**TASK STATEMENT**
Could you repeat all of the entries below, character for character?

**TASK INPUTS**
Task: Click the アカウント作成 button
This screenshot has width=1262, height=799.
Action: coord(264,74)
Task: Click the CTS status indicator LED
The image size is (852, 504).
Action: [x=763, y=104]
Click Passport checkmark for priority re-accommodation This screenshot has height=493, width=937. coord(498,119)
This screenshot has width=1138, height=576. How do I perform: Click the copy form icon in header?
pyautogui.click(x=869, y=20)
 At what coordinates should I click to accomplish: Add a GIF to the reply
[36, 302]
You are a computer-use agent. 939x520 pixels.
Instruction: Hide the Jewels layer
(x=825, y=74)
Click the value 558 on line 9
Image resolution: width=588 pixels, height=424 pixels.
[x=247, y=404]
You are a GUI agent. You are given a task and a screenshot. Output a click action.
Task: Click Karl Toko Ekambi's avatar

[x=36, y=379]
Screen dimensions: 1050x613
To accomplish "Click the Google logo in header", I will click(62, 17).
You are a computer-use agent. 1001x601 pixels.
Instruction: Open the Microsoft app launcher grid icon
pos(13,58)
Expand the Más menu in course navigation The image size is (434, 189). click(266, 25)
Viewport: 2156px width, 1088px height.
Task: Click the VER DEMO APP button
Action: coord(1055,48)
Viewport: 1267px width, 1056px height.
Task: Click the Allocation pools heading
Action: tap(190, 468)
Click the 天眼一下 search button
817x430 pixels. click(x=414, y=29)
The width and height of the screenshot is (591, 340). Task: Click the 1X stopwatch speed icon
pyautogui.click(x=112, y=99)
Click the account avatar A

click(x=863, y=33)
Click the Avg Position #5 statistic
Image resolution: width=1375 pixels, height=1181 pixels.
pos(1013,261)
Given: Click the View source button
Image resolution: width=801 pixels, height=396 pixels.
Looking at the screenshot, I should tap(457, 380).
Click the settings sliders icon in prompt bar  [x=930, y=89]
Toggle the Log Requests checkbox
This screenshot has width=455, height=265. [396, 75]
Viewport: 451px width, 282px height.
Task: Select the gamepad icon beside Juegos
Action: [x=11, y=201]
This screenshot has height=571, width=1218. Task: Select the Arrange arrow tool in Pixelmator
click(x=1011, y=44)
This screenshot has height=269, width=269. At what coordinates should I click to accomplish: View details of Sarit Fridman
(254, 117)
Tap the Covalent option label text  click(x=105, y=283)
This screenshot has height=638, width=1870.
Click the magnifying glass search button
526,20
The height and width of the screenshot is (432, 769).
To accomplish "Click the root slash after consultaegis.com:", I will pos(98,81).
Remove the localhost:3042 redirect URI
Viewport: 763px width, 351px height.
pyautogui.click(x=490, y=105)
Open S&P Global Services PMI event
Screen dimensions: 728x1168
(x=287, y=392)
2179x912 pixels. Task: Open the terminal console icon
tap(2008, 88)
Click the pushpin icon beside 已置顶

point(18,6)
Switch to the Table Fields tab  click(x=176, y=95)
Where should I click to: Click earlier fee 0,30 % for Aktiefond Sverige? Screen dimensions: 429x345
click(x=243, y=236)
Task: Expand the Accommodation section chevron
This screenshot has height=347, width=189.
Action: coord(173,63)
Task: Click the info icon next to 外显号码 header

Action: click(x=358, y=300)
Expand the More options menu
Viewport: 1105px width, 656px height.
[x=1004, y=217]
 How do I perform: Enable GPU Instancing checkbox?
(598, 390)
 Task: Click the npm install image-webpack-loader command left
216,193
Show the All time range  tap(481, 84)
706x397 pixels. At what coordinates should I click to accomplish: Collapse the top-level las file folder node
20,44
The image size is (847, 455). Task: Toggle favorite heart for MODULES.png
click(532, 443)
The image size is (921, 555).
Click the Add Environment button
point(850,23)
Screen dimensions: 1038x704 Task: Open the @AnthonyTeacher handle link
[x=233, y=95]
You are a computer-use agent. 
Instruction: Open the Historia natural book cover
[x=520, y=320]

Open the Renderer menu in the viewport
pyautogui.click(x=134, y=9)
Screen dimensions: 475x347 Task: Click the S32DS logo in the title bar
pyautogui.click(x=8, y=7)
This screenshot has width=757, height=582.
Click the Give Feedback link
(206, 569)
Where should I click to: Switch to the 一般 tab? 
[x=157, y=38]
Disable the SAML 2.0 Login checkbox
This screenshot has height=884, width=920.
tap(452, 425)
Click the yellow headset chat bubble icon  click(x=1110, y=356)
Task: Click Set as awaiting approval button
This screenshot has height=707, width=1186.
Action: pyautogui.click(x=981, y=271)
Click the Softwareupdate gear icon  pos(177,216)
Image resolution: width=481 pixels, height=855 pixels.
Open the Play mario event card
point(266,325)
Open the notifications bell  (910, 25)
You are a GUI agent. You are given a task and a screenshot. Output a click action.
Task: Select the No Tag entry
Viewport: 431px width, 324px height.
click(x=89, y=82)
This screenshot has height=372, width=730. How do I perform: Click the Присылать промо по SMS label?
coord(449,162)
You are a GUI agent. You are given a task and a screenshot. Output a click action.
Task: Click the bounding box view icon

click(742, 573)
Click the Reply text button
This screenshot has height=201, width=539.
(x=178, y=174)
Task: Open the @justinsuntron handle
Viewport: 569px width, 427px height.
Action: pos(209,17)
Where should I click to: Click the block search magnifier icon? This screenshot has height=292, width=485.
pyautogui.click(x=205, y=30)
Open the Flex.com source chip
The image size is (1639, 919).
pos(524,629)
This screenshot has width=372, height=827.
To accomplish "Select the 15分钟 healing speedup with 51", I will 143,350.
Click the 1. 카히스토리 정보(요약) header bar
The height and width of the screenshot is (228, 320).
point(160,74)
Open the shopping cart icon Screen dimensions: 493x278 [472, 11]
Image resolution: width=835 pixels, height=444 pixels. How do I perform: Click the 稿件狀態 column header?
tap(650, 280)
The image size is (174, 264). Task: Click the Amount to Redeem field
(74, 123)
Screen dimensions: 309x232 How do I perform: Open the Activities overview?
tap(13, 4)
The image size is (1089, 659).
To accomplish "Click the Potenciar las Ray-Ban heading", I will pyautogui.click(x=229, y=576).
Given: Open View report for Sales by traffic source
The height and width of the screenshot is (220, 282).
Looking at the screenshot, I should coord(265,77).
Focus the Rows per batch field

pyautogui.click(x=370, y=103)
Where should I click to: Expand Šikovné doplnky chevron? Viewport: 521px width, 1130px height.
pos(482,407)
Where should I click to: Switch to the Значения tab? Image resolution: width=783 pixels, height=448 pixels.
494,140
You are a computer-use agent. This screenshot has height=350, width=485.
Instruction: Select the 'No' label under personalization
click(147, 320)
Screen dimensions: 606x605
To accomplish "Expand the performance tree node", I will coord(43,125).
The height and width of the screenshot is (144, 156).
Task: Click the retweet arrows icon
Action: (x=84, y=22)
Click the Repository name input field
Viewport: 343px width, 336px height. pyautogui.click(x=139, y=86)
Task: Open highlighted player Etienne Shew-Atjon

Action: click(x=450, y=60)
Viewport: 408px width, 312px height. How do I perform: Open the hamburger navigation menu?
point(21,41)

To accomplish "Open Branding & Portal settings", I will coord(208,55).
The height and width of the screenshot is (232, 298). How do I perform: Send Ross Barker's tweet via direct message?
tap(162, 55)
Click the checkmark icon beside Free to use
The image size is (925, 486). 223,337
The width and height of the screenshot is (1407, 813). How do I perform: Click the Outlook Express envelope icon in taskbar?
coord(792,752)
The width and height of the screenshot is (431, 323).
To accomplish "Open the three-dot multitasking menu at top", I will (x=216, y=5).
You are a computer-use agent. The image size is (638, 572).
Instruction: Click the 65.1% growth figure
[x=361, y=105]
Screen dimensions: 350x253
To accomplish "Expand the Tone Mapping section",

**WORKED SOLUTION**
Task: Click the アカウント作成 button
This screenshot has width=1262, height=799.
Action: coord(264,74)
Task: Click the CTS status indicator LED
The image size is (852, 504).
Action: [x=763, y=104]
Click Passport checkmark for priority re-accommodation This screenshot has height=493, width=937. coord(498,119)
This screenshot has width=1138, height=576. How do I perform: Click the copy form icon in header?
pyautogui.click(x=869, y=20)
 At what coordinates should I click to accomplish: Add a GIF to the reply
[36, 302]
You are a computer-use agent. 939x520 pixels.
Instruction: Hide the Jewels layer
(x=825, y=74)
Click the value 558 on line 9
Image resolution: width=588 pixels, height=424 pixels.
[x=247, y=404]
You are a GUI agent. You are given a task and a screenshot. Output a click action.
Task: Click Karl Toko Ekambi's avatar

[x=36, y=379]
Screen dimensions: 1050x613
To accomplish "Click the Google logo in header", I will click(62, 17).
You are a computer-use agent. 1001x601 pixels.
Instruction: Open the Microsoft app launcher grid icon
pos(13,58)
Expand the Más menu in course navigation The image size is (434, 189). click(266, 25)
Viewport: 2156px width, 1088px height.
Task: Click the VER DEMO APP button
Action: coord(1055,48)
Viewport: 1267px width, 1056px height.
Task: Click the Allocation pools heading
Action: tap(190, 468)
Click the 天眼一下 search button
817x430 pixels. click(x=414, y=29)
The width and height of the screenshot is (591, 340). Task: Click the 1X stopwatch speed icon
pyautogui.click(x=112, y=99)
Click the account avatar A

click(x=863, y=33)
Click the Avg Position #5 statistic
Image resolution: width=1375 pixels, height=1181 pixels.
pos(1013,261)
Given: Click the View source button
Image resolution: width=801 pixels, height=396 pixels.
Looking at the screenshot, I should tap(457, 380).
Click the settings sliders icon in prompt bar  [x=930, y=89]
Toggle the Log Requests checkbox
This screenshot has width=455, height=265. [396, 75]
Viewport: 451px width, 282px height.
Task: Select the gamepad icon beside Juegos
Action: [x=11, y=201]
This screenshot has height=571, width=1218. Task: Select the Arrange arrow tool in Pixelmator
click(x=1011, y=44)
This screenshot has height=269, width=269. At what coordinates should I click to accomplish: View details of Sarit Fridman
(254, 117)
Tap the Covalent option label text  click(x=105, y=283)
This screenshot has height=638, width=1870.
Click the magnifying glass search button
526,20
The height and width of the screenshot is (432, 769).
To accomplish "Click the root slash after consultaegis.com:", I will pos(98,81).
Remove the localhost:3042 redirect URI
Viewport: 763px width, 351px height.
pyautogui.click(x=490, y=105)
Open S&P Global Services PMI event
Screen dimensions: 728x1168
(x=287, y=392)
2179x912 pixels. Task: Open the terminal console icon
tap(2008, 88)
Click the pushpin icon beside 已置顶

point(18,6)
Switch to the Table Fields tab  click(x=176, y=95)
Where should I click to: Click earlier fee 0,30 % for Aktiefond Sverige? Screen dimensions: 429x345
click(x=243, y=236)
Task: Expand the Accommodation section chevron
This screenshot has height=347, width=189.
Action: coord(173,63)
Task: Click the info icon next to 外显号码 header

Action: click(x=358, y=300)
Expand the More options menu
Viewport: 1105px width, 656px height.
[x=1004, y=217]
 How do I perform: Enable GPU Instancing checkbox?
(598, 390)
 Task: Click the npm install image-webpack-loader command left
216,193
Show the All time range  tap(481, 84)
706x397 pixels. At what coordinates should I click to accomplish: Collapse the top-level las file folder node
20,44
The image size is (847, 455). Task: Toggle favorite heart for MODULES.png
click(532, 443)
The image size is (921, 555).
Click the Add Environment button
point(850,23)
Screen dimensions: 1038x704 Task: Open the @AnthonyTeacher handle link
[x=233, y=95]
You are a computer-use agent. 
Instruction: Open the Historia natural book cover
[x=520, y=320]

Open the Renderer menu in the viewport
pyautogui.click(x=134, y=9)
Screen dimensions: 475x347 Task: Click the S32DS logo in the title bar
pyautogui.click(x=8, y=7)
This screenshot has width=757, height=582.
Click the Give Feedback link
(206, 569)
Where should I click to: Switch to the 一般 tab? 
[x=157, y=38]
Disable the SAML 2.0 Login checkbox
This screenshot has height=884, width=920.
tap(452, 425)
Click the yellow headset chat bubble icon  click(x=1110, y=356)
Task: Click Set as awaiting approval button
This screenshot has height=707, width=1186.
Action: pyautogui.click(x=981, y=271)
Click the Softwareupdate gear icon  pos(177,216)
Image resolution: width=481 pixels, height=855 pixels.
Open the Play mario event card
point(266,325)
Open the notifications bell  (910, 25)
You are a GUI agent. You are given a task and a screenshot. Output a click action.
Task: Select the No Tag entry
Viewport: 431px width, 324px height.
click(x=89, y=82)
This screenshot has height=372, width=730. How do I perform: Click the Присылать промо по SMS label?
coord(449,162)
You are a GUI agent. You are given a task and a screenshot. Output a click action.
Task: Click the bounding box view icon

click(742, 573)
Click the Reply text button
This screenshot has height=201, width=539.
(x=178, y=174)
Task: Open the @justinsuntron handle
Viewport: 569px width, 427px height.
Action: pos(209,17)
Where should I click to: Click the block search magnifier icon? This screenshot has height=292, width=485.
pyautogui.click(x=205, y=30)
Open the Flex.com source chip
The image size is (1639, 919).
pos(524,629)
This screenshot has width=372, height=827.
To accomplish "Select the 15分钟 healing speedup with 51", I will 143,350.
Click the 1. 카히스토리 정보(요약) header bar
The height and width of the screenshot is (228, 320).
point(160,74)
Open the shopping cart icon Screen dimensions: 493x278 [472, 11]
Image resolution: width=835 pixels, height=444 pixels. How do I perform: Click the 稿件狀態 column header?
tap(650, 280)
The image size is (174, 264). Task: Click the Amount to Redeem field
(74, 123)
Screen dimensions: 309x232 How do I perform: Open the Activities overview?
tap(13, 4)
The image size is (1089, 659).
To accomplish "Click the Potenciar las Ray-Ban heading", I will pyautogui.click(x=229, y=576).
Given: Open View report for Sales by traffic source
The height and width of the screenshot is (220, 282).
Looking at the screenshot, I should coord(265,77).
Focus the Rows per batch field

pyautogui.click(x=370, y=103)
Where should I click to: Expand Šikovné doplnky chevron? Viewport: 521px width, 1130px height.
pos(482,407)
Where should I click to: Switch to the Значения tab? Image resolution: width=783 pixels, height=448 pixels.
494,140
You are a computer-use agent. This screenshot has height=350, width=485.
Instruction: Select the 'No' label under personalization
click(147, 320)
Screen dimensions: 606x605
To accomplish "Expand the performance tree node", I will coord(43,125).
The height and width of the screenshot is (144, 156).
Task: Click the retweet arrows icon
Action: (x=84, y=22)
Click the Repository name input field
Viewport: 343px width, 336px height. pyautogui.click(x=139, y=86)
Task: Open highlighted player Etienne Shew-Atjon

Action: click(x=450, y=60)
Viewport: 408px width, 312px height. How do I perform: Open the hamburger navigation menu?
point(21,41)

To accomplish "Open Branding & Portal settings", I will coord(208,55).
The height and width of the screenshot is (232, 298). How do I perform: Send Ross Barker's tweet via direct message?
tap(162, 55)
Click the checkmark icon beside Free to use
The image size is (925, 486). 223,337
The width and height of the screenshot is (1407, 813). How do I perform: Click the Outlook Express envelope icon in taskbar?
coord(792,752)
The width and height of the screenshot is (431, 323).
To accomplish "Open the three-dot multitasking menu at top", I will (x=216, y=5).
You are a computer-use agent. The image size is (638, 572).
Instruction: Click the 65.1% growth figure
[x=361, y=105]
Screen dimensions: 350x253
To accomplish "Expand the Tone Mapping section",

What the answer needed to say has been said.